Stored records
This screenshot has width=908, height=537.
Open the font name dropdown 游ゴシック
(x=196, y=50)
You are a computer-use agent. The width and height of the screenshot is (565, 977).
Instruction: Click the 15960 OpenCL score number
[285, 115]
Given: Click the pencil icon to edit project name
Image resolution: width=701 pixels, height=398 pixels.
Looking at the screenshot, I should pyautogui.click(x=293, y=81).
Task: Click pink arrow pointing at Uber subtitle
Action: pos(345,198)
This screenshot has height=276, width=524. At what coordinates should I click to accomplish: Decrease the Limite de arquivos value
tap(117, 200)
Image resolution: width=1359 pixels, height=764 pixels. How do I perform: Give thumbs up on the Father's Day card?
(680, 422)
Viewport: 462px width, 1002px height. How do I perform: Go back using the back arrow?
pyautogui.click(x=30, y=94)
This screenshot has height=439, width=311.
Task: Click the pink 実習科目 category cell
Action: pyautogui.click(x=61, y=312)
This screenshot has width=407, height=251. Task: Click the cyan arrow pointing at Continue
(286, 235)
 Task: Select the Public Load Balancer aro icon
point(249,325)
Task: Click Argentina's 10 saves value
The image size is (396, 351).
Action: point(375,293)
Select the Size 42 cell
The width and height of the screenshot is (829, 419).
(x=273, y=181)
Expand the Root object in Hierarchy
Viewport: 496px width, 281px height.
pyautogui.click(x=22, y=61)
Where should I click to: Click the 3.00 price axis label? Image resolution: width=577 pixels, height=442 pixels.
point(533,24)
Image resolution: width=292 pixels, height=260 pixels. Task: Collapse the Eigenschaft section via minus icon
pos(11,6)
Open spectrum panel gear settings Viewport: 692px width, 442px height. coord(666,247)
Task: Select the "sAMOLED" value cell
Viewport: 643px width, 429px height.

GOAL OF THE EXERCISE |
Each of the entries must be written out again exactly.

RESULT OF THIS TASK |
This screenshot has width=908, height=537.
Open the font name dropdown 游ゴシック
(x=196, y=50)
You are a computer-use agent. The width and height of the screenshot is (565, 977).
Instruction: Click the 15960 OpenCL score number
[285, 115]
Given: Click the pencil icon to edit project name
Image resolution: width=701 pixels, height=398 pixels.
Looking at the screenshot, I should pyautogui.click(x=293, y=81).
Task: Click pink arrow pointing at Uber subtitle
Action: pos(345,198)
This screenshot has height=276, width=524. At what coordinates should I click to accomplish: Decrease the Limite de arquivos value
tap(117, 200)
Image resolution: width=1359 pixels, height=764 pixels. How do I perform: Give thumbs up on the Father's Day card?
(680, 422)
Viewport: 462px width, 1002px height. How do I perform: Go back using the back arrow?
pyautogui.click(x=30, y=94)
This screenshot has height=439, width=311.
Task: Click the pink 実習科目 category cell
Action: pyautogui.click(x=61, y=312)
This screenshot has width=407, height=251. Task: Click the cyan arrow pointing at Continue
(286, 235)
 Task: Select the Public Load Balancer aro icon
point(249,325)
Task: Click Argentina's 10 saves value
The image size is (396, 351).
Action: point(375,293)
Select the Size 42 cell
The width and height of the screenshot is (829, 419).
(x=273, y=181)
Expand the Root object in Hierarchy
Viewport: 496px width, 281px height.
pyautogui.click(x=22, y=61)
Where should I click to: Click the 3.00 price axis label? Image resolution: width=577 pixels, height=442 pixels.
point(533,24)
Image resolution: width=292 pixels, height=260 pixels. Task: Collapse the Eigenschaft section via minus icon
pos(11,6)
Open spectrum panel gear settings Viewport: 692px width, 442px height. coord(666,247)
Task: Select the "sAMOLED" value cell
Viewport: 643px width, 429px height.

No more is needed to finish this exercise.